__Exercise instructions__: Within the entries below, the lines from the one with "Datenschutz (363, 447)" through the one with "November (1071, 594)" are to be set down exactly, both ends kept.

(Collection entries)
= Beginning of Section =

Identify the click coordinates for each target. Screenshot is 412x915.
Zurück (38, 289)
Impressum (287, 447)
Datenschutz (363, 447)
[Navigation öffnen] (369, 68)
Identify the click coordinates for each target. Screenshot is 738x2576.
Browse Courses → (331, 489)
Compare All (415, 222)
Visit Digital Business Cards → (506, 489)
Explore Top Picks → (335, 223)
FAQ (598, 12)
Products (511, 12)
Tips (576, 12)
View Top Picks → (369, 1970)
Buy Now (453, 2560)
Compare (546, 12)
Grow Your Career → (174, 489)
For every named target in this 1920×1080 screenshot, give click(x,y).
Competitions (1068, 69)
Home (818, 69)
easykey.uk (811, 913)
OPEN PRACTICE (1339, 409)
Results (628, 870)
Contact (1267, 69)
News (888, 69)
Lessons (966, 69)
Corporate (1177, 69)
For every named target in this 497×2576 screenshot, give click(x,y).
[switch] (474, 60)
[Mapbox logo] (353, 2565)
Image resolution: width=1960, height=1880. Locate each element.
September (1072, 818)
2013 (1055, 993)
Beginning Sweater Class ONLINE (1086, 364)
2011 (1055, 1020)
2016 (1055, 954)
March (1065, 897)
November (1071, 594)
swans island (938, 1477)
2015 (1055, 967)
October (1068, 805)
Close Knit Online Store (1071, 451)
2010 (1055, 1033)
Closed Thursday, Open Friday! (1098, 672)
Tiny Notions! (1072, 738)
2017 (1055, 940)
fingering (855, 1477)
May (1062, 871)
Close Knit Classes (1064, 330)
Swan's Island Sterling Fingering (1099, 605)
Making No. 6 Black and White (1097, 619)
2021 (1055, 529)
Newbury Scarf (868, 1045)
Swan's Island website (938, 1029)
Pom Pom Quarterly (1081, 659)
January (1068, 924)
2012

= End of Section =

__Exercise output__:
Datenschutz (363, 447)
[Navigation öffnen] (369, 68)
Identify the click coordinates for each target. Screenshot is 738x2576.
Browse Courses → (331, 489)
Compare All (415, 222)
Visit Digital Business Cards → (506, 489)
Explore Top Picks → (335, 223)
FAQ (598, 12)
Products (511, 12)
Tips (576, 12)
View Top Picks → (369, 1970)
Buy Now (453, 2560)
Compare (546, 12)
Grow Your Career → (174, 489)
For every named target in this 1920×1080 screenshot, give click(x,y).
Competitions (1068, 69)
Home (818, 69)
easykey.uk (811, 913)
OPEN PRACTICE (1339, 409)
Results (628, 870)
Contact (1267, 69)
News (888, 69)
Lessons (966, 69)
Corporate (1177, 69)
For every named target in this 497×2576 screenshot, give click(x,y).
[switch] (474, 60)
[Mapbox logo] (353, 2565)
Image resolution: width=1960, height=1880. Locate each element.
September (1072, 818)
2013 (1055, 993)
Beginning Sweater Class ONLINE (1086, 364)
2011 (1055, 1020)
2016 (1055, 954)
March (1065, 897)
November (1071, 594)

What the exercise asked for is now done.